I have wanted to write about this topic for a long time. We’ve all experienced it, and truth be told, we’ve all done it. It’s one method used to gain the upper-hand in a power dynamic. Back in the day when we were “less conscious” it was harder to detect – it seemed like a staple in many (especially romantic) relationships. However, nowadays, as we have become more conscious independent creators of our own lives, it’s a lot more noticeable.

If we give ourselves permission to see it, we can transform or eliminate toxic relationships from our lives. It also helps you create healthy (and hopefully mutually respectful) boundaries with people who are inherently part of your life, such as family. But most importantly, this will transform your self-esteem, communication and self-expression, giving you a new sense of freedom.

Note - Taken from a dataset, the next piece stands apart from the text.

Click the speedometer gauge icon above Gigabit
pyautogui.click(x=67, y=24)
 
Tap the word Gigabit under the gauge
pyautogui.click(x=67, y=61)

By definition, gaslighting is a form of psychological manipulation. The “perpetrator” covertly sows seeds of doubt in a targeted individual, making them question their own memory, perception, or judgment. Over time, this evokes cognitive dissonance and other distortions such as distrust in oneself and low self-esteem.

Gaslighting is so subtle that when you examine a disorienting communication experience, you may blow it off as you “over-reacting”. That is the power of gaslighting, it’s shadowy in nature, and the perpetrator frames it in a way that they cannot be argued against without you looking like an idiot or making things up. It’s sticky. And it always comes from a place of control and serving a perpetrators narrative (whatever story they have cultivated about themselves and their reality). It “works” because the recipient already has a level of self-doubt, are naive or ignorant about the true nature of the other person, or might be tolerating a situation to keep the peace. It also pops up during times of transitions when we are already experiencing vulnerability and doubt of the “unknown” we are stepping into, and those in our lives project their opinions which can have you questioning your path.

If it feels “off” – no matter how it is presented at the surface – it probably is. Trust that.

And while gaslighting is common in romantic relationships, family dynamics and sales techniques, it’s also prevalent in personal and spiritual development.

YES. I said it.

And it needs to be talked about.

Some of this comes from spiritual snobbery and specialness, and an inflated sense of authority, while some of it comes from a genuine drive to help others they perceive “needs” your help. But what underpins all of this is egoic judgment, a lack of discipline, and a distorted understanding of the true nature of what transformation really is.

And we need to look at this, both within ourselves and people we follow because, in my opinion, it’s becoming more prevalent. Just because it’s “spiritual” or someone claims to be a “guru” or “awakened” – it doesn’t mean what they put out is beneficial for you. I’ve seen globally recognised “guru’s” do the standover to others physically much smaller than them in front of large crowds. Not only is this unnecessary, but a misuse of power. There is a fine line between invoking empowerment and invoking dependence. And it seems that discernment is thrown out the window in the “spiritual” space.
It also affects our day-to-day. Over the years, I’ve had experiences where I have come out of conversations, seminars or talks feeling like I have regressed 10 steps backwards instead of triggering deeper insight for real-life transformation. Around certain people, I can’t talk about mundane stuff like getting a flat car tyre or a minor health concern without it getting nit-picked or “analysed”. And when I request not wanting to delve into the deeper meaning, I am then told I am in “resistance”.

This is something we have ALL participated to some degree, and it can get toxic.

But it has to change.

Personal development, self-mastery, transformation, ascension, and spirituality, is a very personal experience sacred to each individual person. It’s no one else’s business. Everyone has free will and is responsible for their own choices. And sometimes you have to accept things as they are. Too many people are turning themselves into pretzels trying to shift a dynamic that does not want to change. Sometimes you have to accept what is, sometimes you have to walk away.

It takes discipline and a new level of detachment and neutrality to come to a place of non-judgment of your own and other people’s choices.

When we stand in our own personal power and ACCEPT the truth of who other people are, gaslighting won’t stick. 

And especially during transitions when you are experiencing fear, anxiety, vulnerability, doubt, and uncertainty, it’s important to remain razor-focused on your personal process and the outcomes you are heading towards to keep momentum.

Gaslighting won’t stick as we become more sovereign as independent creative beings. It can’t. Harvesting “energy” from others is not sustainable, and we have to learn to get comfortable re-evaluating personal boundaries as we move through different experiences.